EXERCISE INPUTS

== == ==

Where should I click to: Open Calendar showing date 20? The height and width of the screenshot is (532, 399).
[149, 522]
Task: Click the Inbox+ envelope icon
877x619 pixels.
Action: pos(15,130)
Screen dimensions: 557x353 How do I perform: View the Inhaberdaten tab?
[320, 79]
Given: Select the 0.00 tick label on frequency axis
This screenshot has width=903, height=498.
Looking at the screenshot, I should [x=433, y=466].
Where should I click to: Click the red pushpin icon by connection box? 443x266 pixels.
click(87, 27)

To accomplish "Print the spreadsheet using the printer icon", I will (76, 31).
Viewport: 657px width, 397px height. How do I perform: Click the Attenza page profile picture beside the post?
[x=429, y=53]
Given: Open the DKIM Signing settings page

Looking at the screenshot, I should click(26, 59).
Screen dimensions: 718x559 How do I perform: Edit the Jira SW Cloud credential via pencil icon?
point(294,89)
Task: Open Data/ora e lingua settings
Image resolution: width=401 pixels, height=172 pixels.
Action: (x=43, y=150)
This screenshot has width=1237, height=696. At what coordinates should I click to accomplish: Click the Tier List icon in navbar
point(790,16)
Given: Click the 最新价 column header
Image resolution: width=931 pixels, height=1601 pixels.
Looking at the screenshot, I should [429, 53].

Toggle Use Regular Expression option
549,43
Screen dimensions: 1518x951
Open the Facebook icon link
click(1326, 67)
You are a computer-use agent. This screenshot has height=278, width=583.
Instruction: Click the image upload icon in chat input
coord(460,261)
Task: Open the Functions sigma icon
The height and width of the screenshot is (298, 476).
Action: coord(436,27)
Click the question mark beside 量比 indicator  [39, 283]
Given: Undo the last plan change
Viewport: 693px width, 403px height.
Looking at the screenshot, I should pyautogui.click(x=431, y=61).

== == ==

SHORT PROBLEM
Change every "icon" in the items above to "button" and rewrite all of them, leaving everything else as it is.

RESULT OF THE EXERCISE
Where should I click to: Open Calendar showing date 20? The height and width of the screenshot is (532, 399).
[149, 522]
Task: Click the Inbox+ envelope button
877x619 pixels.
Action: pos(15,130)
Screen dimensions: 557x353 How do I perform: View the Inhaberdaten tab?
[320, 79]
Given: Select the 0.00 tick label on frequency axis
This screenshot has width=903, height=498.
Looking at the screenshot, I should [x=433, y=466].
Where should I click to: Click the red pushpin button by connection box? 443x266 pixels.
click(87, 27)

To accomplish "Print the spreadsheet using the printer button", I will (76, 31).
Viewport: 657px width, 397px height. How do I perform: Click the Attenza page profile picture beside the post?
[x=429, y=53]
Given: Open the DKIM Signing settings page

Looking at the screenshot, I should click(26, 59).
Screen dimensions: 718x559 How do I perform: Edit the Jira SW Cloud credential via pencil button?
point(294,89)
Task: Open Data/ora e lingua settings
Image resolution: width=401 pixels, height=172 pixels.
Action: (x=43, y=150)
This screenshot has width=1237, height=696. At what coordinates should I click to accomplish: Click the Tier List button in navbar
point(790,16)
Given: Click the 最新价 column header
Image resolution: width=931 pixels, height=1601 pixels.
Looking at the screenshot, I should [429, 53].

Toggle Use Regular Expression option
549,43
Screen dimensions: 1518x951
Open the Facebook button link
click(1326, 67)
You are a computer-use agent. This screenshot has height=278, width=583.
Instruction: Click the image upload button in chat input
coord(460,261)
Task: Open the Functions sigma button
The height and width of the screenshot is (298, 476).
Action: coord(436,27)
Click the question mark beside 量比 indicator  [39, 283]
Given: Undo the last plan change
Viewport: 693px width, 403px height.
Looking at the screenshot, I should pyautogui.click(x=431, y=61).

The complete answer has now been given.